Each of these types of tokens replace the PAN with an alternative or surrogate value.

Acquiring tokens are created by the acquirer, merchant, or a merchant’s service provider after the cardholder presents their PAN and/or other payment credentials. Acquiring tokenization solutions are proprietary and are not based on an industry-standard approach to token generation, format, request or provisioning[1]. Acquiring Tokens cannot be used for new authorizations.  They can be used for card-on-file and recurring payments. The PCI Tokenization Product Security Guidelines offers guidance on acquiring tokens.

Issuer tokens, also known as virtual card numbers, are created by issuers and provide the means to reduce risk in specific use cases, including commercial card applications, as well as consumer-oriented services. These tokens resemble the PAN, so merchants and acquirers are unlikely to know that they are using a token[2] .

Payment tokens are created by TSPs that are registered with EMVCo.
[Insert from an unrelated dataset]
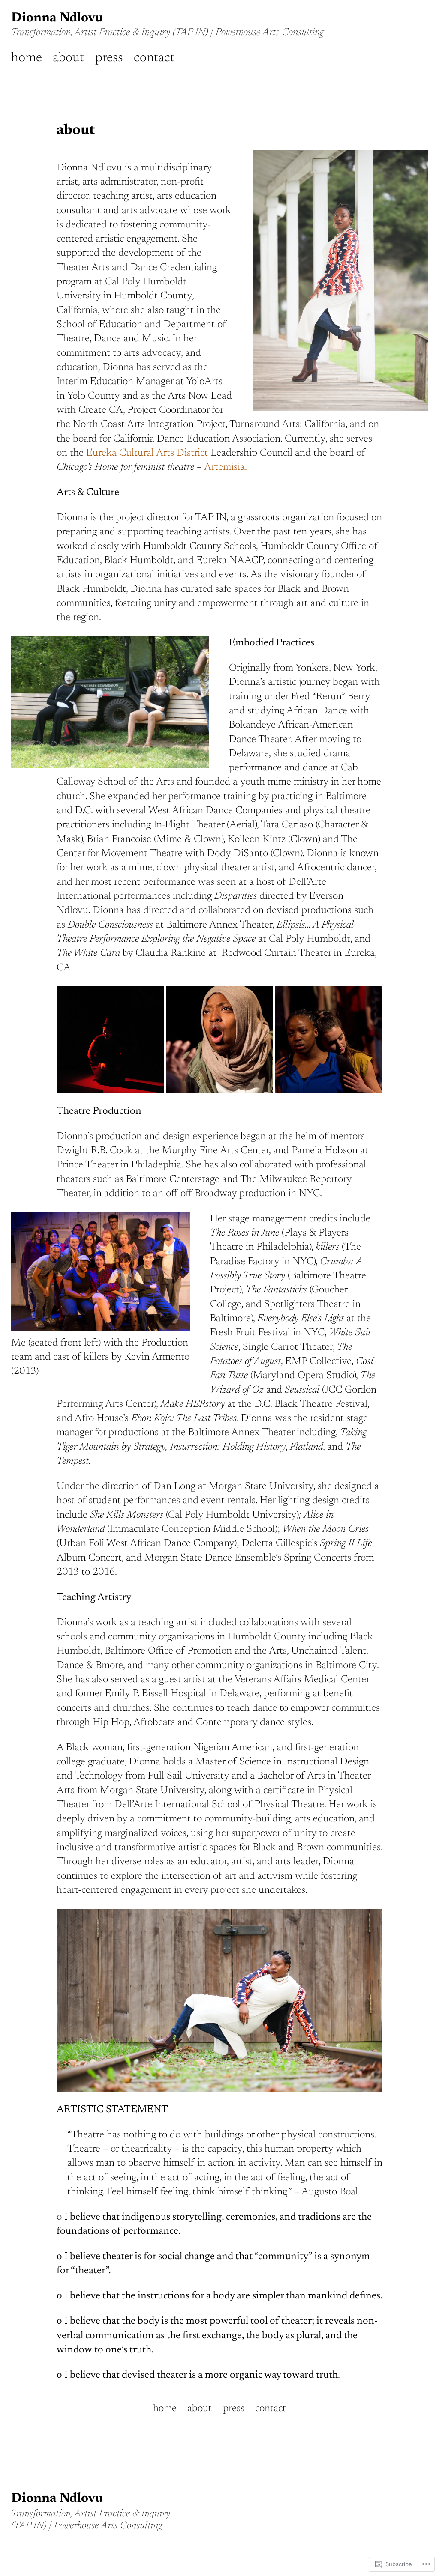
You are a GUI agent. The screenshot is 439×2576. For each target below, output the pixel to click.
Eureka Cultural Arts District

Payment Tokens and their usage are defined by EMVCo in the EMVCo Technical Framework. Payment Tokens are issued to a cardholder in lieu of a PAN, and the cardholder presents the Payment Token to the merchant when making a purchase. During a Payment Token transaction, the merchant and acquirer do not receive or have access to the corresponding PAN.





 

[1] U.S. Payments Security Evolution and Strategic Road Map. Developed by the working groups of the Payments Security Taskforce, December 11, 2014.
[2] U.S. Payments Security Evolution and Strategic Road Map. Developed by the working groups of the Payments Security Taskforce, December 11, 2014.